Task:
Please return only the lines from the one holding "The height and width of the screenshot is (495, 676)." through the one holding "Pin article to", exactly as they appear in the records below, both ends included.

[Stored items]
*** Begin section ***
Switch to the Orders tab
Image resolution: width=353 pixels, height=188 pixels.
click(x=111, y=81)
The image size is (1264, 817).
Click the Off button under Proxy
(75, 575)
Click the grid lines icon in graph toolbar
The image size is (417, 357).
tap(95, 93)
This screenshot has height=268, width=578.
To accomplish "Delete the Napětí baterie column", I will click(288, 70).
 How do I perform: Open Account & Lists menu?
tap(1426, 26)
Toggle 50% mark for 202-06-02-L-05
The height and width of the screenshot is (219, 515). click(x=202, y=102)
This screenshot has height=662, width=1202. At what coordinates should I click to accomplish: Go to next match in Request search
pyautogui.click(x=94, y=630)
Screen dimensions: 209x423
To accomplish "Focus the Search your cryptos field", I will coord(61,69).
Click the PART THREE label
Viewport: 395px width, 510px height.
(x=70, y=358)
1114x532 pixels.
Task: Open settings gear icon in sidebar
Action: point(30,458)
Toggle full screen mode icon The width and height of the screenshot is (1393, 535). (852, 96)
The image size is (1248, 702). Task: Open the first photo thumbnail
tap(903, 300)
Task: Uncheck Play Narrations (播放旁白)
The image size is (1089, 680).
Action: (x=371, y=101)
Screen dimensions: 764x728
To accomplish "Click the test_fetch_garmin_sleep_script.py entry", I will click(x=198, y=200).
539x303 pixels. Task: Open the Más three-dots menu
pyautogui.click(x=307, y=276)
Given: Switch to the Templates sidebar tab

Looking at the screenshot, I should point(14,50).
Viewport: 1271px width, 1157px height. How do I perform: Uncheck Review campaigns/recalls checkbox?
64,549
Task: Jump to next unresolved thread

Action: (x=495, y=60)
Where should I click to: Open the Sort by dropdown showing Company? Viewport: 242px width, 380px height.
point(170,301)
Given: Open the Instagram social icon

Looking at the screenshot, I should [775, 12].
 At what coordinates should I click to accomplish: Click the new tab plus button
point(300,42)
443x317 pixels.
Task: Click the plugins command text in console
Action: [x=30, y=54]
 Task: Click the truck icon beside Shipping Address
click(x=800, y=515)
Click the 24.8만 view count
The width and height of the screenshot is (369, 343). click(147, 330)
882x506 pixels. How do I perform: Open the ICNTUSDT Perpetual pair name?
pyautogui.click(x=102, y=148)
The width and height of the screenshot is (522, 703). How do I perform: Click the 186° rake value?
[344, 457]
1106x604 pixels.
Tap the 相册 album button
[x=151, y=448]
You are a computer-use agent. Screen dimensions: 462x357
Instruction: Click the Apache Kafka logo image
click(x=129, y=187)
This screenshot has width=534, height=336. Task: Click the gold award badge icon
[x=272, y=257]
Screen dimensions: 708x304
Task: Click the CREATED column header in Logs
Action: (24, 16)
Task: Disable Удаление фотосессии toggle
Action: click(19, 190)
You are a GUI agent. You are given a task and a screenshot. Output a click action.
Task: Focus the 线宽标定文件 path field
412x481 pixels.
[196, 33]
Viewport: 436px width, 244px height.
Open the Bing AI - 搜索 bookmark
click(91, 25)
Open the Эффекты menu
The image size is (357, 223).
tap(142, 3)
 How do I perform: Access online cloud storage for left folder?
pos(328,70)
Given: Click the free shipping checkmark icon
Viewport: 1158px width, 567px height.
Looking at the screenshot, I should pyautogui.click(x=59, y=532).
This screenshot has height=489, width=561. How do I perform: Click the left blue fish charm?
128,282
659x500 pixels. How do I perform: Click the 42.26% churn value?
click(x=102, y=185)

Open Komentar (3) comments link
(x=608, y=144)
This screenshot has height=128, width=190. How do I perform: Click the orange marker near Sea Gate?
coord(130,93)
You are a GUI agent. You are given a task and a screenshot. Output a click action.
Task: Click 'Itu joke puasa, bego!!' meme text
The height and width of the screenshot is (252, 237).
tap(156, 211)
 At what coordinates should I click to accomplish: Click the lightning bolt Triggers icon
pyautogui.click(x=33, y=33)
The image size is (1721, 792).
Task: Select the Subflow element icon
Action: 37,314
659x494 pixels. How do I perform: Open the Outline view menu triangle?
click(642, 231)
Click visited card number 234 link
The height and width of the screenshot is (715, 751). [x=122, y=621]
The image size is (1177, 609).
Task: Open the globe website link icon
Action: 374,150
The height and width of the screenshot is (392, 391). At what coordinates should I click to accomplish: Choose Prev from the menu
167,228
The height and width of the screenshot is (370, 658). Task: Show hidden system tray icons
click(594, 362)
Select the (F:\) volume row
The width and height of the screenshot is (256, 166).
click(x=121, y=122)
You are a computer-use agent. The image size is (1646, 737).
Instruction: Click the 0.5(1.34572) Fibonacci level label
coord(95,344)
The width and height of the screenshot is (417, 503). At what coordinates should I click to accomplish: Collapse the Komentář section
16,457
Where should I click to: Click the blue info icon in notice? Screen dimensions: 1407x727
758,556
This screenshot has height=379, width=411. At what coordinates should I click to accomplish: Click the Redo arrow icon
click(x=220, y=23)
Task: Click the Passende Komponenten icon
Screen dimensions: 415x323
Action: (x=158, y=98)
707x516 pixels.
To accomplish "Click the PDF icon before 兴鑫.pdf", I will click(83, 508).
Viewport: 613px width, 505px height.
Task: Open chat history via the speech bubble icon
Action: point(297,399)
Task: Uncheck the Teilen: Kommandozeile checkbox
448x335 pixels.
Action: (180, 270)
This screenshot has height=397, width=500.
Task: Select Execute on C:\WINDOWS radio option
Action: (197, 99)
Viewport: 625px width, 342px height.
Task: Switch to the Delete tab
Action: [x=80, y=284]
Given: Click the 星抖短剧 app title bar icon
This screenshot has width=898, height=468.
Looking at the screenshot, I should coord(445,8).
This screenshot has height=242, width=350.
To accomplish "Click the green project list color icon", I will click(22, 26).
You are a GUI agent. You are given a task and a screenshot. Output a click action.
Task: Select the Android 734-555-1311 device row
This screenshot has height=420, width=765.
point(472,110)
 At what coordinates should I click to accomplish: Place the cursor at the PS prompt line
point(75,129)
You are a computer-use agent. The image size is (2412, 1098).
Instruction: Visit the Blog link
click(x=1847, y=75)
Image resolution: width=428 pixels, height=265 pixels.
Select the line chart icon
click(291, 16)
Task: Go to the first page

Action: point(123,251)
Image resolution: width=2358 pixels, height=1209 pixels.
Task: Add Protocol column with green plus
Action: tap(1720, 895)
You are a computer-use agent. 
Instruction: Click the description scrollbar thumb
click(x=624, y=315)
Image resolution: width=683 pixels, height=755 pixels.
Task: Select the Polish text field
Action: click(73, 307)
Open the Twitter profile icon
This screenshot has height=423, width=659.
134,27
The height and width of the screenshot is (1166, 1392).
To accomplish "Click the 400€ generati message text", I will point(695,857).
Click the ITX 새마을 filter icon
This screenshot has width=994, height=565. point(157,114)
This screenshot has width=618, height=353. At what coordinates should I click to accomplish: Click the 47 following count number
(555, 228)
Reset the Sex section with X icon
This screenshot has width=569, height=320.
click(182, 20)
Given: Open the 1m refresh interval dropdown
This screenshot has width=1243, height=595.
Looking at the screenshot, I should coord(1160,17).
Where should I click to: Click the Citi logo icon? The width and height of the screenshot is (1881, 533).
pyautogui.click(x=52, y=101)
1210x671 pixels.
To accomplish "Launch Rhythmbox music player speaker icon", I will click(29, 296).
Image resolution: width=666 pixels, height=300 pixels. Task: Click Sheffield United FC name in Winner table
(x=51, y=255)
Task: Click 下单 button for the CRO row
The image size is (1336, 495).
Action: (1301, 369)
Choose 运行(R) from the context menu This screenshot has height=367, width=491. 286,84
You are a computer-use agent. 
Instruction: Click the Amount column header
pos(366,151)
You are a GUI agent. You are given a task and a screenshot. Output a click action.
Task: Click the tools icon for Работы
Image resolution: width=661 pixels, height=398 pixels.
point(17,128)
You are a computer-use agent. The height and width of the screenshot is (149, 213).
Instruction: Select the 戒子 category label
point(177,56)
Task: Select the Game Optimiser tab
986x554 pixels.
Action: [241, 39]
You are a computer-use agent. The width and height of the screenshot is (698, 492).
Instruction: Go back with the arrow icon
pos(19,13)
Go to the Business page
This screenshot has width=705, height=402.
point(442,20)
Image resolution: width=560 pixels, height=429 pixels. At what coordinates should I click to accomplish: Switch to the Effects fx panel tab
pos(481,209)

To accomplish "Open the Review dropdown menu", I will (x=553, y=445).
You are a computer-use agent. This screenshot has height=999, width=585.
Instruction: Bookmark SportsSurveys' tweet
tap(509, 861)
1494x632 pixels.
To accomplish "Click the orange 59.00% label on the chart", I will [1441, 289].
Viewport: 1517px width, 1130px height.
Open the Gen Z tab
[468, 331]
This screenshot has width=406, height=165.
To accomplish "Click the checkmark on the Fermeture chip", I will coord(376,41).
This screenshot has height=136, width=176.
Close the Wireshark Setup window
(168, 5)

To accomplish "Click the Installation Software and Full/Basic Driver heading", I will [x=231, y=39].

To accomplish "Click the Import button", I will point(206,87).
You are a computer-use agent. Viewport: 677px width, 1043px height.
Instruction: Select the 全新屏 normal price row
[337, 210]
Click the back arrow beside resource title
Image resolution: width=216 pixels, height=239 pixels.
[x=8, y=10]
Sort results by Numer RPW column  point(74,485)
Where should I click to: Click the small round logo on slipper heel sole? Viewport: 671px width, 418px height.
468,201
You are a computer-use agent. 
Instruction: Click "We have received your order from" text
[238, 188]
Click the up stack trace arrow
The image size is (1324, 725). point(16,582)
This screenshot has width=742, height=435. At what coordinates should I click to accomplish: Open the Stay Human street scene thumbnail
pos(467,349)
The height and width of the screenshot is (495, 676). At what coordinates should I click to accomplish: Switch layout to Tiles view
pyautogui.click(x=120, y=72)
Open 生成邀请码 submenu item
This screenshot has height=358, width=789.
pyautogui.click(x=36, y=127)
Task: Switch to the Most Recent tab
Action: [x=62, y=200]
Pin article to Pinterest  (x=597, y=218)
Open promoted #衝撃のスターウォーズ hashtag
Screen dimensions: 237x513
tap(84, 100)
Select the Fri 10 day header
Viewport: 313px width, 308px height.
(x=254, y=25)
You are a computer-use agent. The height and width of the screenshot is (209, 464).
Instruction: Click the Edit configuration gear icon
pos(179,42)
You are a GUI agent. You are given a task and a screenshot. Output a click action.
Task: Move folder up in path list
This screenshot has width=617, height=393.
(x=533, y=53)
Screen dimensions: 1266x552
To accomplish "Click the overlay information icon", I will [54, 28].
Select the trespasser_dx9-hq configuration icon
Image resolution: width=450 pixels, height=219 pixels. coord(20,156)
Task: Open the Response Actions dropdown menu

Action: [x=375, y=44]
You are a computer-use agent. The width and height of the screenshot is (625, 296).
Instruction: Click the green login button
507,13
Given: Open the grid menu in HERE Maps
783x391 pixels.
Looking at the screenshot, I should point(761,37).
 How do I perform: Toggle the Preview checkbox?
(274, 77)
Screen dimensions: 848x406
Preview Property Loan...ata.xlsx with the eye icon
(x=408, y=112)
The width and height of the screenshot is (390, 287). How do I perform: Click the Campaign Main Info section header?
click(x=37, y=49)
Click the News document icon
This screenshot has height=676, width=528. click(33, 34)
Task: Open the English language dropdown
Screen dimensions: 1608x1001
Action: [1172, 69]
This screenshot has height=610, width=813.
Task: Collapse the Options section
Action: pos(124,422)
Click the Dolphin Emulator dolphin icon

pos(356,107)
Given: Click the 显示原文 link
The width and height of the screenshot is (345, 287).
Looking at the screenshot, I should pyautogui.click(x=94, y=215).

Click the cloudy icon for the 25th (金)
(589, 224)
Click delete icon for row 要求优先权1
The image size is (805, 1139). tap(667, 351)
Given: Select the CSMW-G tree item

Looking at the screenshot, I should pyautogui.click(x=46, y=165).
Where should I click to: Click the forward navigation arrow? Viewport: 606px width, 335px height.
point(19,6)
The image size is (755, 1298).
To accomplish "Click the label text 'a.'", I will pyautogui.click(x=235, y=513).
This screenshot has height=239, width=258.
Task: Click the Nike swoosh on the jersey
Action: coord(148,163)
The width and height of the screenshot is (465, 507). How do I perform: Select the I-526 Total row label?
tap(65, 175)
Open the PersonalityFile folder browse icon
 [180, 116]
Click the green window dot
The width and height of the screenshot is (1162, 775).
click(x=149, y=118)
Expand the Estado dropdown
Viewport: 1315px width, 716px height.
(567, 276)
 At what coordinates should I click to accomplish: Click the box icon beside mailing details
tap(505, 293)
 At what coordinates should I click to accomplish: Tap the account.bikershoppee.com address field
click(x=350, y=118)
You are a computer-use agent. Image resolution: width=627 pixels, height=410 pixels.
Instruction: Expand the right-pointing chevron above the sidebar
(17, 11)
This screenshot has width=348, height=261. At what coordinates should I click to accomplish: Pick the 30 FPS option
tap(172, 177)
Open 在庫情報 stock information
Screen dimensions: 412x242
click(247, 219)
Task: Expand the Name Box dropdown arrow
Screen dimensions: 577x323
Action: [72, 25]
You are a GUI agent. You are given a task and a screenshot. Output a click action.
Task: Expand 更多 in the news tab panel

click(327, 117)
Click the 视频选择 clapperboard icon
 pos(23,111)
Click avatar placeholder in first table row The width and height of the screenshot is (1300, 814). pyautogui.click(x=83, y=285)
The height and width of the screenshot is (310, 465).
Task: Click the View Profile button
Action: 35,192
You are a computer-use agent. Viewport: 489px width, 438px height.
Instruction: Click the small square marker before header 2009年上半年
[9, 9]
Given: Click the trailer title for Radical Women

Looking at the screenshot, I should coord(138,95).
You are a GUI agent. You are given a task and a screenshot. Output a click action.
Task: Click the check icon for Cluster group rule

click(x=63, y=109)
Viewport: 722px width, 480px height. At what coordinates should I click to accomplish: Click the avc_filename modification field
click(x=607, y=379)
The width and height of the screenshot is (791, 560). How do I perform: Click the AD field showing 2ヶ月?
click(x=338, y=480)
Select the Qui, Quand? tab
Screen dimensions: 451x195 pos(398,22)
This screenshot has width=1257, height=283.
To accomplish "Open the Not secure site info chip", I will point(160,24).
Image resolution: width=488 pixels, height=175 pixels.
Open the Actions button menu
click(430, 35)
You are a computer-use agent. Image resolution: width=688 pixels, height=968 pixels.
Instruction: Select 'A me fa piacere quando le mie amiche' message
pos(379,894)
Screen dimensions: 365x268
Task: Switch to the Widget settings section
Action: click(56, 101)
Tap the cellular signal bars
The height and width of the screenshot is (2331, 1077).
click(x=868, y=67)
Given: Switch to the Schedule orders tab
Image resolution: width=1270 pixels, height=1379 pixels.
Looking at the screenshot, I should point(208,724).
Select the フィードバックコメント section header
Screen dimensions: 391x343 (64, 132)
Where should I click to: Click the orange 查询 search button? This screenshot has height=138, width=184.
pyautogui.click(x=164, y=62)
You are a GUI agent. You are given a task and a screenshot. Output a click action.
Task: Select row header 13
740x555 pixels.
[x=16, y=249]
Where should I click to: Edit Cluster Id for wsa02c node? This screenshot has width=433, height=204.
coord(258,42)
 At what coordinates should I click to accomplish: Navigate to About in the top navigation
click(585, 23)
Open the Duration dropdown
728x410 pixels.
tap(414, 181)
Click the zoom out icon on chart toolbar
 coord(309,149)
*** End section ***
Response to this task:
The height and width of the screenshot is (495, 676). At what coordinates should I click to accomplish: Switch layout to Tiles view
pyautogui.click(x=120, y=72)
Open 生成邀请码 submenu item
This screenshot has height=358, width=789.
pyautogui.click(x=36, y=127)
Task: Switch to the Most Recent tab
Action: [x=62, y=200]
Pin article to Pinterest  (x=597, y=218)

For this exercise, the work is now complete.